First, some historical background.

In the summer of 1864, following the fall of Atlanta, Confederate Lt. Gen. John Bell Hood led the defeated but still powerful Army of Tennessee into Alabama, then turned north with the idea of investing Nashville, the primary supply depot for the Atlanta-based forces of Federal Maj. Gen. William Tecumseh Sherman, and the primary Union supply depot of the Western Theater.

Hood reasoned (correctly) that this investment would not only force Sherman to turn his attention from Atlanta to protecting his supply lines, but would endanger all Federal garrisons from Nashville to Atlanta that depended on those supply lines. More importantly, it almost surely would prevent Sherman from joining forces with Lt. Gen. Ulysses S. Grant, who was in Virginia.

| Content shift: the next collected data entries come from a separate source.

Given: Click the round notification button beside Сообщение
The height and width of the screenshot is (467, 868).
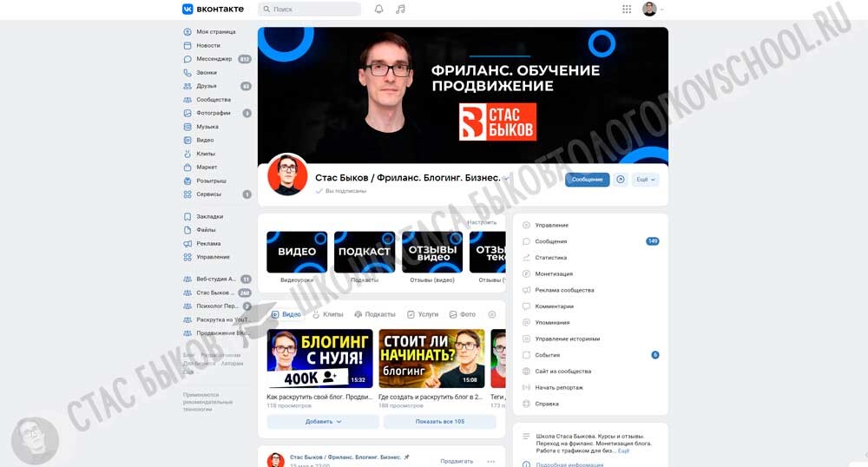Looking at the screenshot, I should (620, 180).
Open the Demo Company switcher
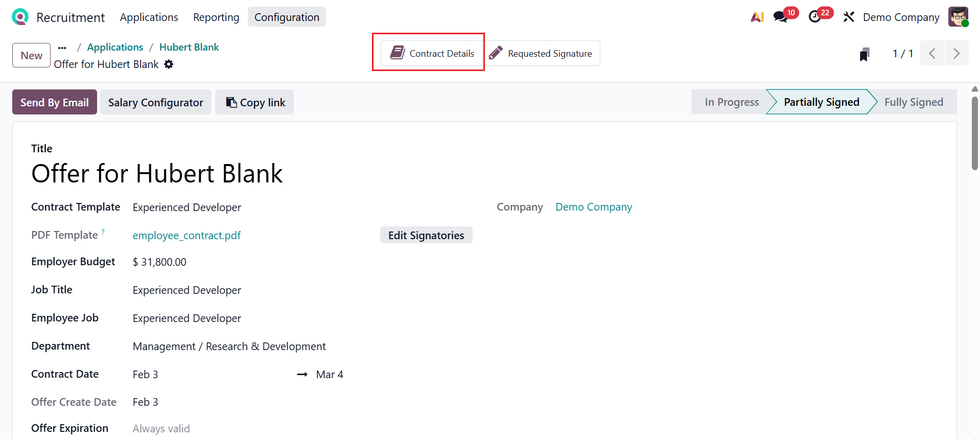Image resolution: width=980 pixels, height=439 pixels. coord(901,17)
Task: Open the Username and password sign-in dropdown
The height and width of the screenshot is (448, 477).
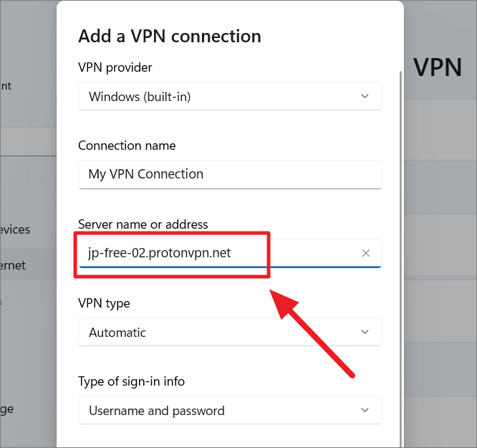Action: point(230,410)
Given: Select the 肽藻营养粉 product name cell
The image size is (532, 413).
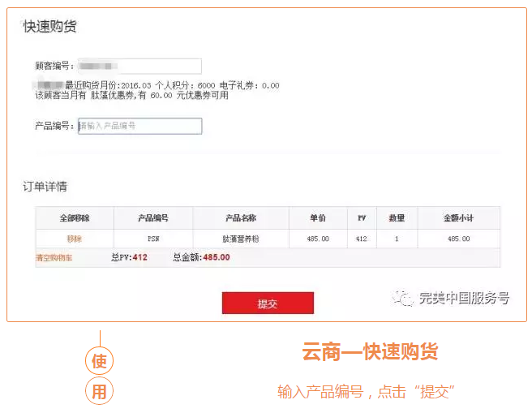Looking at the screenshot, I should 241,239.
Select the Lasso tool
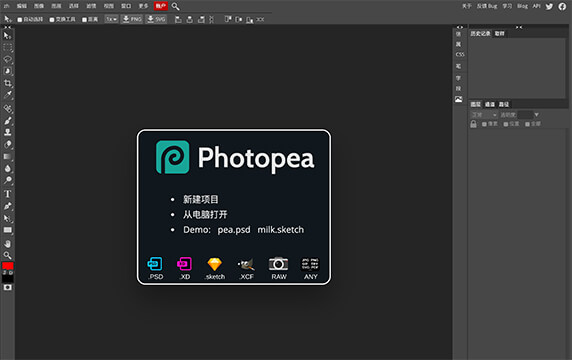The width and height of the screenshot is (572, 360). [7, 59]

Discerning Hood’s strategy, Sherman dispatched troops to Nashville under Maj. Gen. John Schofield to reinforce the garrisoned city.

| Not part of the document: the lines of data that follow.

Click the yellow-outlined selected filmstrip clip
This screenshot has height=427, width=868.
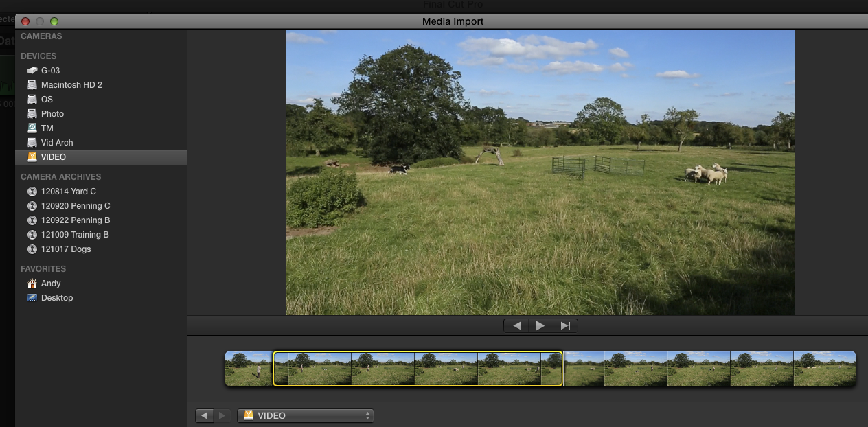418,369
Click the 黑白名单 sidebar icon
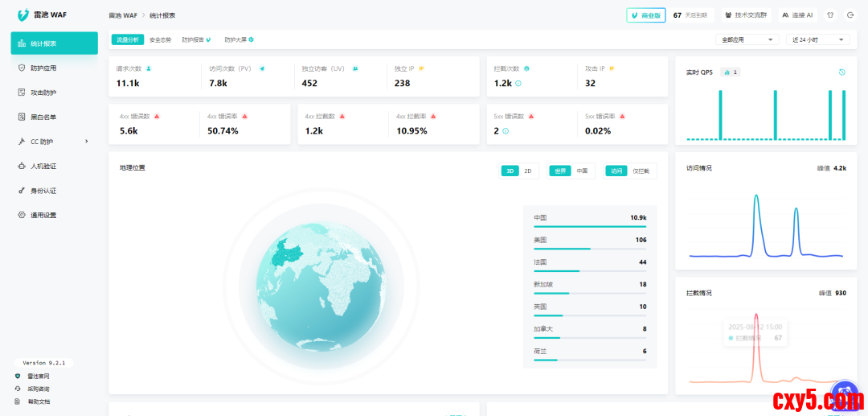868x416 pixels. [x=22, y=117]
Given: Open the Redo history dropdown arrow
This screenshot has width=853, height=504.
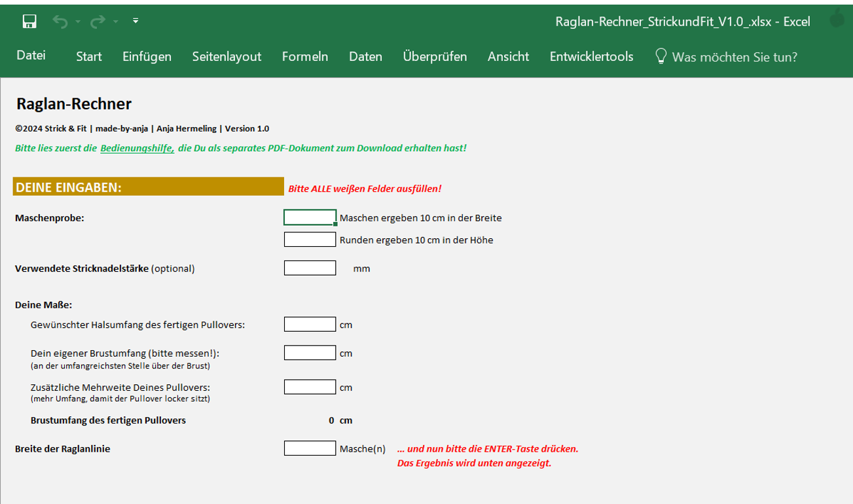Looking at the screenshot, I should (115, 22).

A Confederate force met Schofield at Columbia, Tennessee, 24-28 November, 1864. The cavalry of Maj. Gen. Nathan Bedford Forrest attacked the Federals with the intent of holding Schofield’s forces there until the full Confederate Army of Tennessee could be brought up. Vicious fighting ensued, with a Federal rear guard successfully holding off Confederate forces until the bulk of Schofield’s units were across the Duck River. Nevertheless, 29 November at Spring Hill, Schofield found himself cut off by Hood’s main Confederate force. Hood had a superb opportunity to entrap Schofield’s force and destroy it. Heavy fighting was suspended at nightfall, both sides setting up camp. Hood intended to obliterate Schofield’s smaller army in the morning. But during the night, Federal scouts found a single road north totally unguarded. The Federals muffled the hooves of their horses and mules, also the wheels of their cannons and their nearly 900-wagon supply train, and quietly stole past the Confederate division of Maj. Gen. Benjamin F. Cheatham, passing so close that the features of Confederates at their campfires were clearly discernable. For drama and importance, this stealthy movement matches that of Stonewall Jackson at Chancellorsville.

Hood awoke in the morning to find the Federal forces gone. He was enraged, and ordered a frontal attack on the prepared Federal defenses at Franklin.

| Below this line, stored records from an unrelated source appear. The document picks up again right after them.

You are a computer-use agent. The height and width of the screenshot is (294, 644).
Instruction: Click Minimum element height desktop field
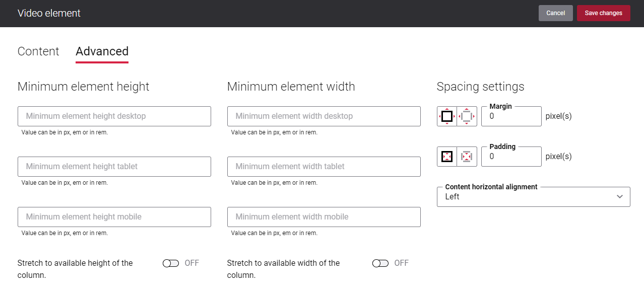pos(114,116)
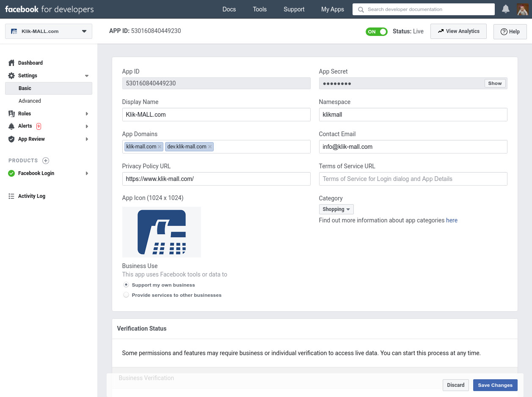Viewport: 532px width, 397px height.
Task: Open notifications with the top bell icon
Action: pyautogui.click(x=505, y=8)
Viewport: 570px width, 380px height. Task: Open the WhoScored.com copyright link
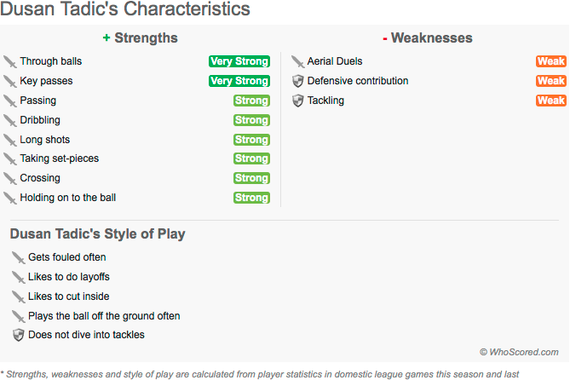[519, 352]
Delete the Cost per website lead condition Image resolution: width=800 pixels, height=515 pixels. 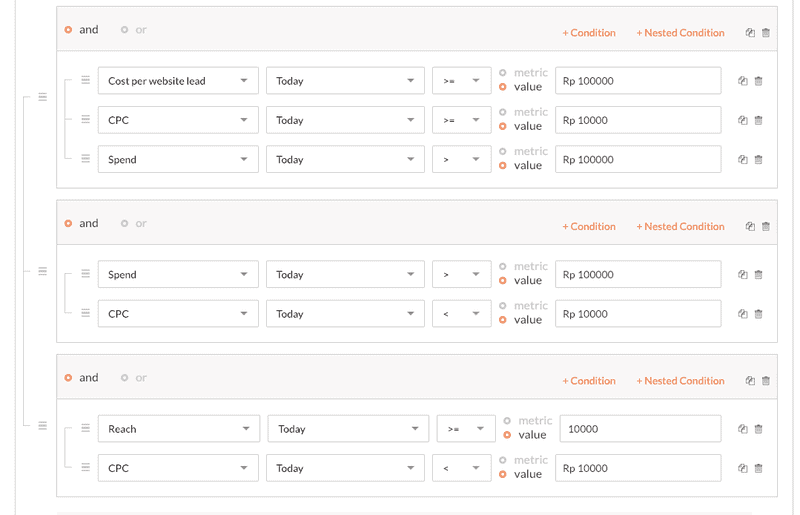point(759,81)
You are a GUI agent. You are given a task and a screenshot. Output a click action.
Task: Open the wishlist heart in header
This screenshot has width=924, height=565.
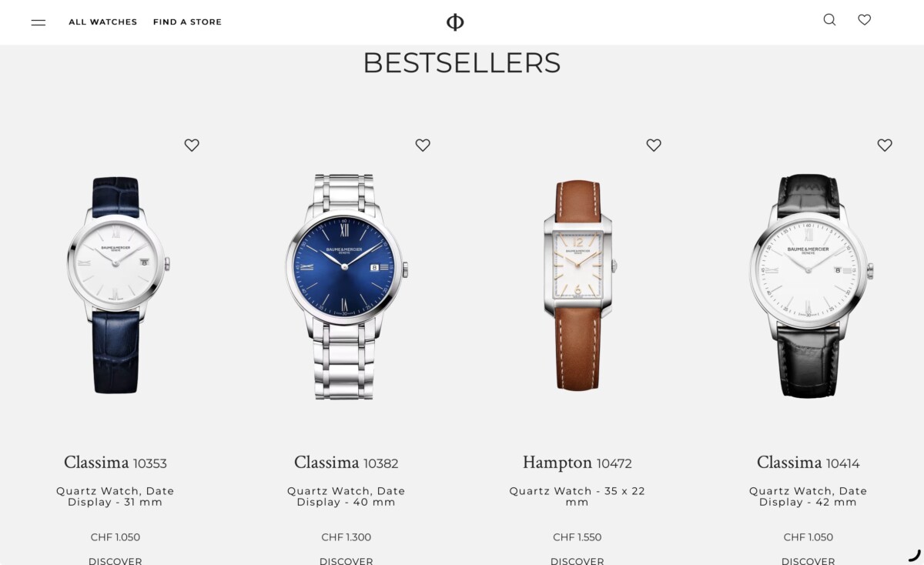coord(865,20)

Hood should have been out patrolling his units during the night. He received reports of strange goings-on with the Federals but he didn’t ride out to survey the appropriate areas. This is unforgivable in any army. It’s the responsibility of the commanding general to see that posts are properly manned, pickets are properly posted, necessary work is performed. (The United States forgot this a few times during World War II, most notably at the Battle of the Bulge.)

Was he drunk that night? Several descriptions of Hood’s supper on the 29th mention “much toasting” late into the proceedings, in anticipation of a big victory the next day, but there is no hard, specific evidence that he was hammered.

Hood’s screw-up at Spring Hill represents one of the most interesting (and overlooked) “what ifs” of U.S. history. If he had destroyed Schofield’s smaller army as he planned, he might have re-invested Tennessee, taken Nashville, brought Kentucky into the Confederacy, and possibly given enough momentum to anti-war Northerners to allow them to prevail in their efforts to end the war. Secession would thus have been confirmed. Terrible damage would have been done to democracy (still a fragile and tender concept in the 19th century) and to efforts to end slavery.

In addition, Hood’s fury in the wake of his screw-up caused him to make decisions that cost his army dearly in the subsequent Battle of Franklin.

It took some time for Hood and his team on 30 November to get their army ready for an assault on the Federal defenses at Franklin. Hood raged about, his anger possibly fueled by pain from his mangled arm and lost leg, his judgment likely clouded by the laudanum he used to subdue the pain (which he should have swigged only when absolutely necessary). His divisional generals counseled strongly against a direct attack on Schofield’s prepared works at Franklin, but Hood was insistent. Perhaps at that moment he was functioning on the razor’s edge between competence and insanity.

At 1600 hours on 30 November, Hood gave the signal to advance, and the Battle of Franklin was underway. A Confederate division led by Maj. Gen. Patrick Cleburne drove part of Col. Joseph Conrad’s brigade from their shallow, hastily dug rifle pits (many of the pits were dug with bayonets). Conrad’s Federals fled this first line of defense for the relative safety of the prepared defenses at Franklin. Columbia Pike was the only opening in said defenses. Numerous Federal soldiers were shot in the back as they ran along the pike; others were captured.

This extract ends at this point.